Woman smiling while standing right next to a big bay horse

About Me

I also know what it’s like when that gets complicated and things start to feel more stressful than joyful. When you can feel your anxiety travel down the reins and see your horse shift in response. When you find yourself more irritable than excited. When the barn that you thought was a support becomes toxic and you think it’s you. These are things we cannot just ride through and hope get better. You deserve to feel joy and freedom in the saddle again.


I'm Dr. Caroline Vetter, a licensed Clinical and Sport Psychologist, and a lifelong equestrian. I've competed and trained in Hunters and Equitation for most of my life. I recently started riding Dressage and I am being regularly humbled by the amount I need to keep learning. This sport is as much a part of my identity as my clinical work.

I know what it means to love this sport, the horses, the peace you feel when you ride.

I truly understand. I’ve had hard lessons, fallen off, been in the bottom of the class, navigated horses being injured, said goodbye to beloved equine partners, and come back to riding after serious injuries in the sport.
One of the things I have heard is that clients find that it is a relief to work with a provider who understands our sport through her own experience within it.

When your therapist or coach doesn't know the sport, you spend your sessions translating the language of our equestrian world. Describing how judging at shows works, what it feels like to be out of sync with your horse, what toxic barn culture is really like. That's time and energy that deserves to be spent on helping you build tools and understand what is getting in the way, not to building context.

Being an equestrian myself means we can spend our time talking about what actually matters sooner.

Training and Approach

I hold a Doctorate in Clinical Psychology (Psy.D.) from The Wright Institute in Berkeley, California, and am licensed as a psychologist in both California (PSY32615) and Oregon (#3481).

My approach includes various therapeutic modalities including Acceptance and Commitment Therapy (ACT), mindfulness, somatic-based practice, and self-compassion work. I also incorporate aspects of relational psychodynamic therapy, feminist therapy and narrative therapy in my work with clients. I know this some of these titles and names don’t actually tell you much about how I work with you, so to make it simple, I use a combination of evidenced-based tool building and a deeper understanding of human psychology and how we related to others and the world to help you not only have tools to work toward your goals but also understand your partnership with your horse on a deeper level.

After getting licensed and beginning my work with equestrians I decided to focus my career to supporting equestrians.
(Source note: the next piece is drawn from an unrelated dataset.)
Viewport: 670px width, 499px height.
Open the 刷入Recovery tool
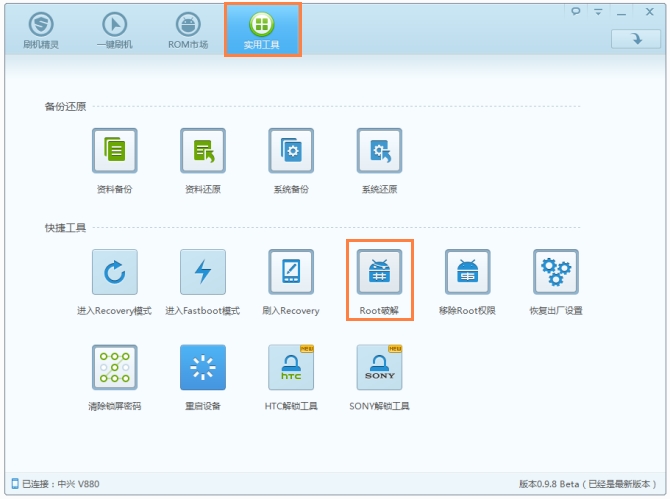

I have extensive clinical training in anxiety, trauma and PTSD, perfectionism, depression and self-criticism. I've hosted multiple sport psychology clinics, collaborated with trainers, and served as a mentor through the Optimum Youth Equestrian Scholarship. My research background includes a doctoral dissertation focused on equine-assisted psychotherapy.

Dissertation Research: Equine-Assisted Psychotherapy for United States Veterans with Posttraumatic Stress Disorder

I believe that the psychological work of riding isn't separate from our whole selves. We bring to the barn all aspects of our lives and all aspects of who we are. My approach integrates the mental, emotional, and somatic of what it means to be in relationship with a horse.

What is the difference between a Psychologist and a Mental Skills Coach?

You may have heard of mental skills coaches within the sport and performance world, and they can be a valuable resource for performance-focused work such as goal setting, visualization, focus, and pre-competition routines as a few examples.

Here's what's different about working with a licensed psychologist who also specializes in sport:

  • A psychologist can support you on the performance layer and the clinical layer underneath it, addressing the complex anxiety, the trauma from a fall, the perfectionism that isn’t just at the barn, the depression that's masking itself as burnout.

  • Mental skills coaches are not licensed clinicians. They cannot diagnose or treat anxiety, PTSD, trauma, or other clinical presentations.

If you've tried working on your mindset before and felt like something was missing, this might be why.

You don't have to be at your worst to want things to be better.

We are a tough breed. We fall off and then spend an hour making sure our horse is well cared for, drive home, eat a pb&j and hope that tomorrow we aren’t as sore as we know we will be. Even so, some things cannot be toughed out, one of those is broken bones after a fall, another is less visible and more sneaky, the mental side of riding. If we don’t pay attention to it we are missing one of the largest aspects of our riding that could be the key to unlocking a new level of partnership with our horse.